Information supplied Block Start

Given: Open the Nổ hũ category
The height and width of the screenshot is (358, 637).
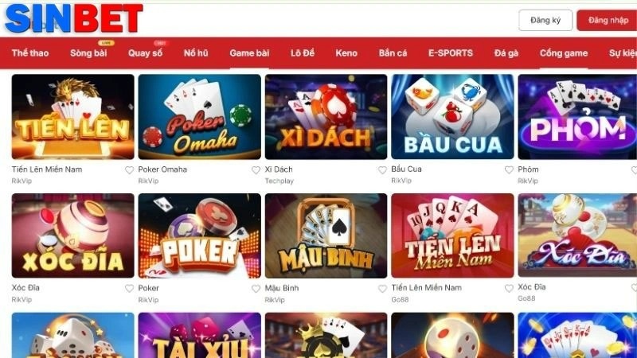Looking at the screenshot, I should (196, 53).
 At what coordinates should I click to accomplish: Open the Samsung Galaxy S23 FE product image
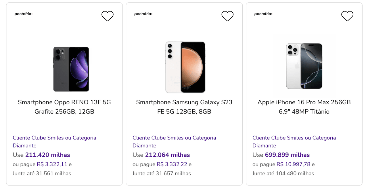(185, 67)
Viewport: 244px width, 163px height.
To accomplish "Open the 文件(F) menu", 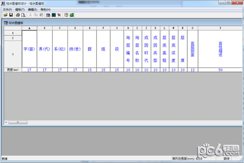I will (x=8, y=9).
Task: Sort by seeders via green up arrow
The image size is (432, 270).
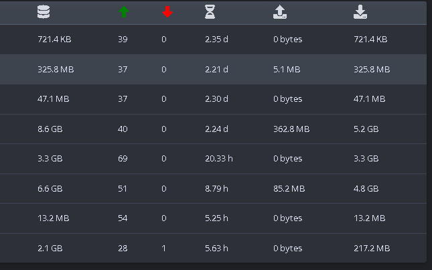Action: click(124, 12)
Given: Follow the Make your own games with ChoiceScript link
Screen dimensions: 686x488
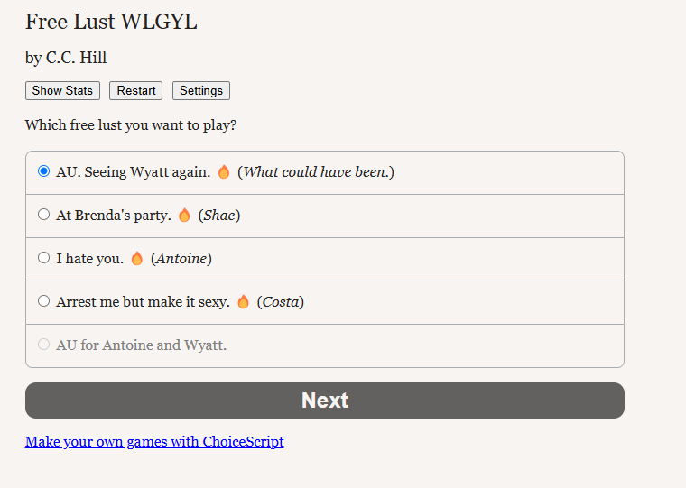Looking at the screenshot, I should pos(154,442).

Information supplied Block End
Information supplied Block Start

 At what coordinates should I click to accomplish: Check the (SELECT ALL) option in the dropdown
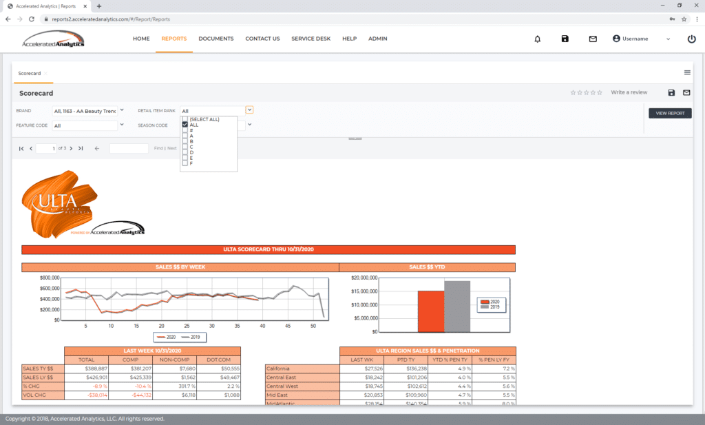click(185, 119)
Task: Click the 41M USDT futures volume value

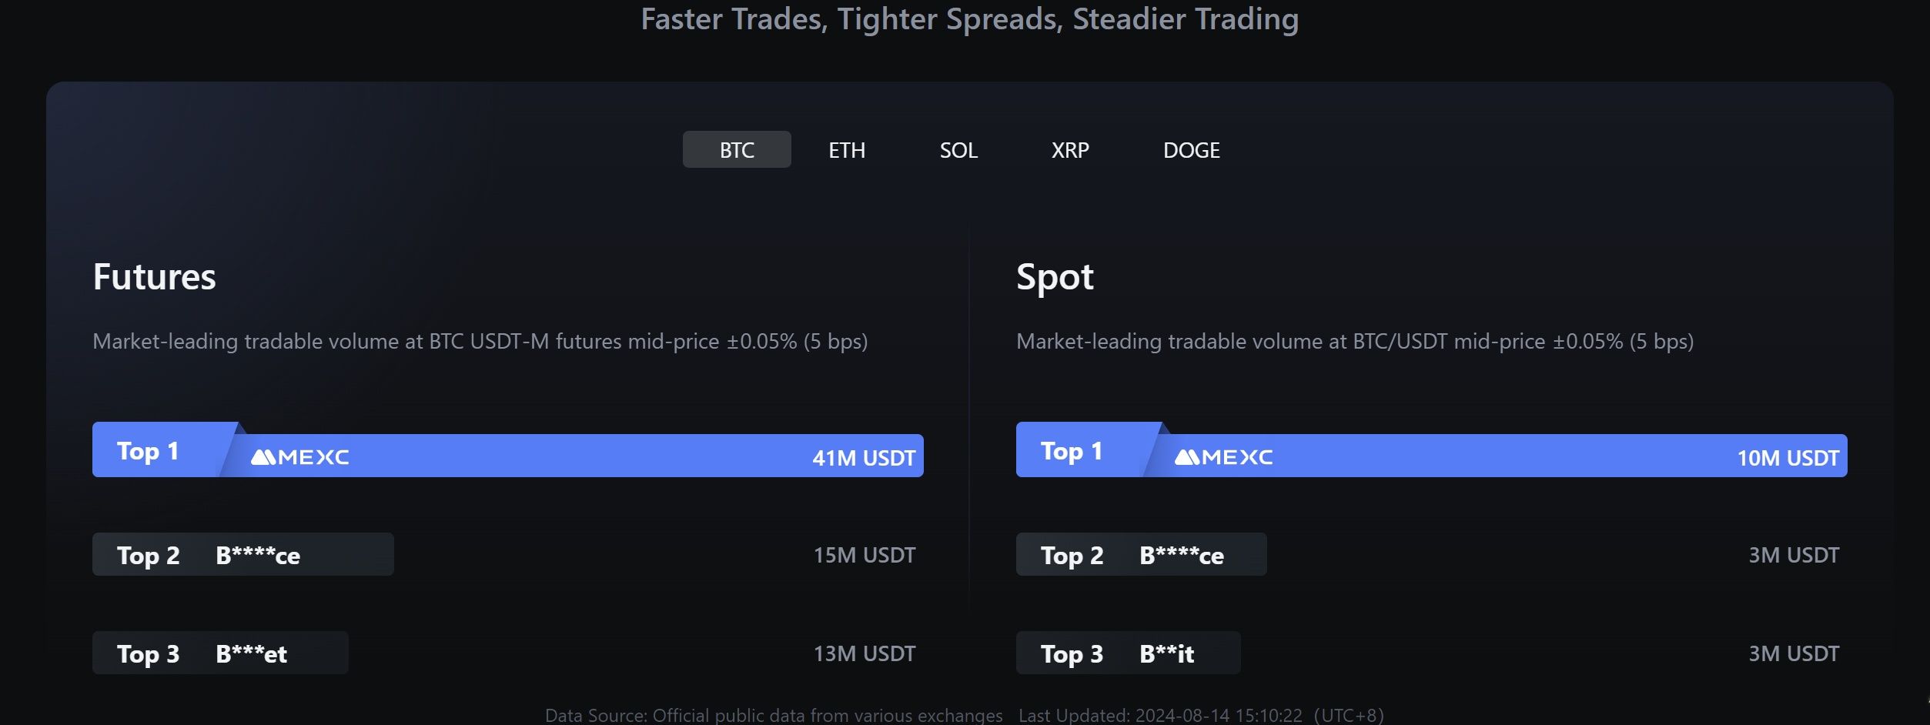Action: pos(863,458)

Information supplied Block End
Information supplied Block Start

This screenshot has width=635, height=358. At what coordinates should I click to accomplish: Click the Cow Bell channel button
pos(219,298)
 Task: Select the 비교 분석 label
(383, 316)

Information supplied Block End

- [Aim of the exercise] From the records above, return each line where "Given" occurs.

- [Output of the task]
Given: Open the Nổ hũ category
Given: Follow the Make your own games with ChoiceScript link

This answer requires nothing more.